- Directed by: Mark Tarlov
- Written by: Sydney Forest; Jon Taylor;
- Based on: Faust
- Produced by: Kerry Barden
- Starring: Adam Pascal; Alice Ripley; Zoe Saldaña;
- Release date: September 27, 2004;
- Country: United States
- Language: English

= Temptation (2004 film) =

2004 film directed by Mark Tarlov

Temptation is a 2004 movie musical written by Sydney Forest and John Taylor and directed by Mark Tarlov. The film starred Adam Pascal, Alice Ripley, and Zoe Saldana. The film has not yet had a theatrical or video release.

==Synopsis==
The story tells the tale of Faust, making a deal with the devil, in a rock musical form. There is little-spoken dialogue in the film as the majority of the show is sung. The story is Annie works in a nightclub to support her boyfriend Billy. To settle an old debt with the nightclub owner Pablo, Nicholi and his personal assistant Sabrina make a deal with Annie to make Billy a star, however Nicholi warns her if she utter "After all I've done for you" then Nicholi will claim a part of her soul.
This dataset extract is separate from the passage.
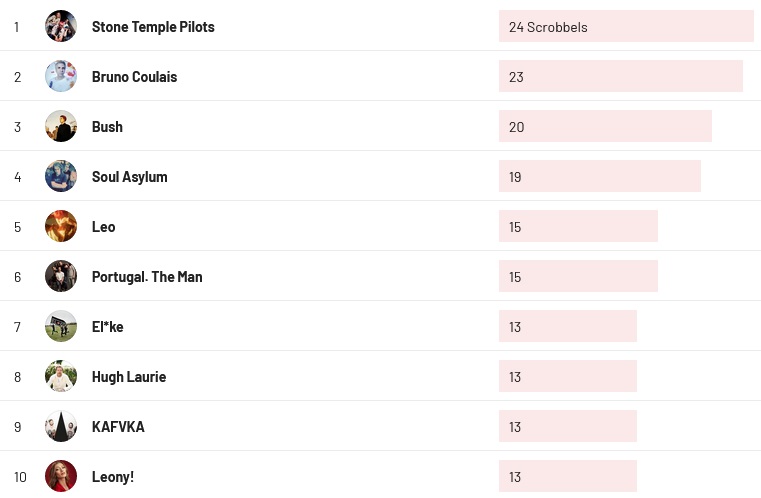Click the 23 scrobbles bar
The height and width of the screenshot is (498, 761).
(620, 77)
Annie is confident her love for Billy and agrees. However she does ultimately lose the deal and has to pay, and Nicholi takes her voice. Howie makes a deal with Nicholi to get back her voice, even if he has too lose his entire soul for her.

==Production==
The show uses characteristics of operatic recitative, as it is only being sung in Rock form, and is similar to musicals such as Rent and Bare. The vocals were recorded live on the set during filming, much like in the independent musical film Open House, rather than the lip synching process done in most movie musicals. Its website was once active but now has been taken down and no longer active.
The film was shot primarily shot with green screen backgrounds, and all of the songs were sung live on set long before the film version of Les Miserables. In 2017 producer Kerry Barden revealed the film has not yet had its release due to the fact they "felt the product was unfinished. We hope to release the film soon."

==Release==
The film was shown at the New York Musical Festival in 2004.